(Data shown Opens)

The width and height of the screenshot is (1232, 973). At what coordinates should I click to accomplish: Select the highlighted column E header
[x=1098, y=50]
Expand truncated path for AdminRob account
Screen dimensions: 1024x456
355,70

(Data shown Closes)

Exercise requirements >> All records must be repeated exactly, with none skipped.

Output below >>
The width and height of the screenshot is (1232, 973). At what coordinates should I click to accomplish: Select the highlighted column E header
[x=1098, y=50]
Expand truncated path for AdminRob account
Screen dimensions: 1024x456
355,70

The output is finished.